* REQUIRED WORK: Omitting all images, transcribe the entries word for word.

* SUPPLIED MATERIAL:
********************

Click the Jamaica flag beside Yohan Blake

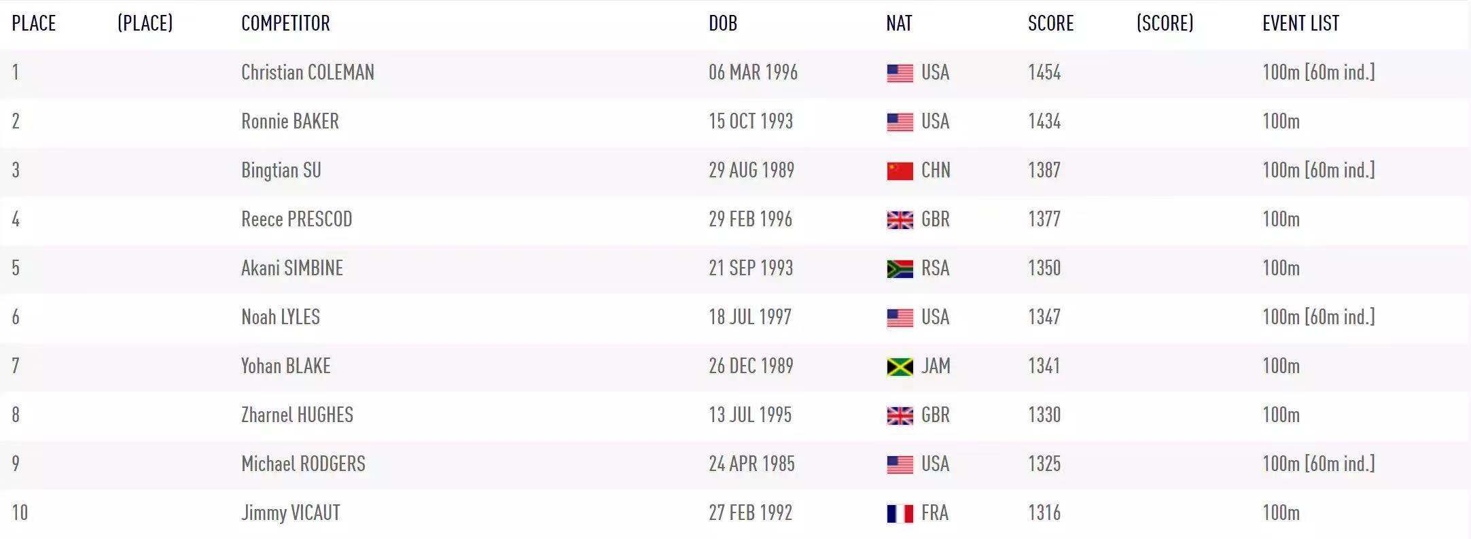(900, 366)
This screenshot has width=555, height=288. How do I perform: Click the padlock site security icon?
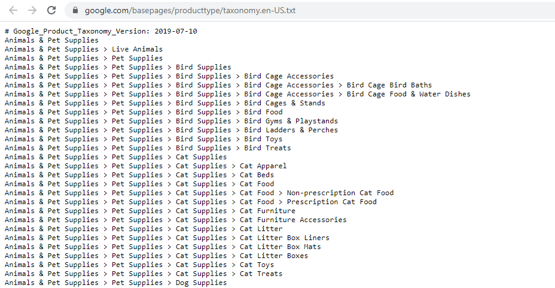coord(75,10)
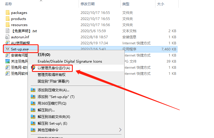Toggle sort arrow above 名称 column
Screen dimensions: 214x138
coord(41,1)
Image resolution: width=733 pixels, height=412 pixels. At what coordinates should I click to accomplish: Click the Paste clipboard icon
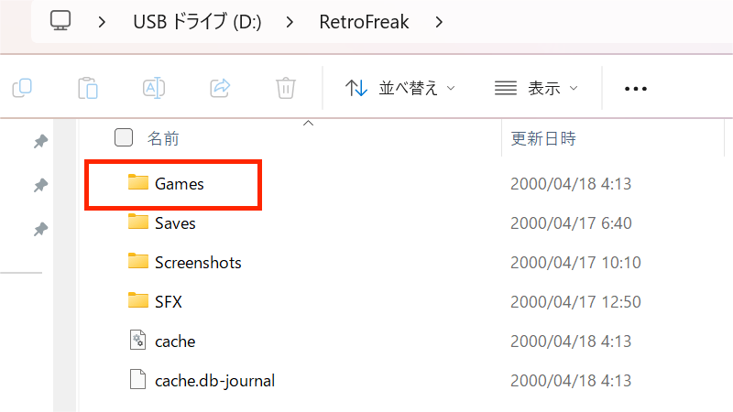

********************

* ANSWER:
Click the Jamaica flag beside Yohan Blake

(900, 366)
This screenshot has width=555, height=288. How do I perform: Click the padlock site security icon?
coord(75,10)
Toggle sort arrow above 名称 column
Screen dimensions: 214x138
coord(41,1)
Image resolution: width=733 pixels, height=412 pixels. At what coordinates should I click to accomplish: Click the Paste clipboard icon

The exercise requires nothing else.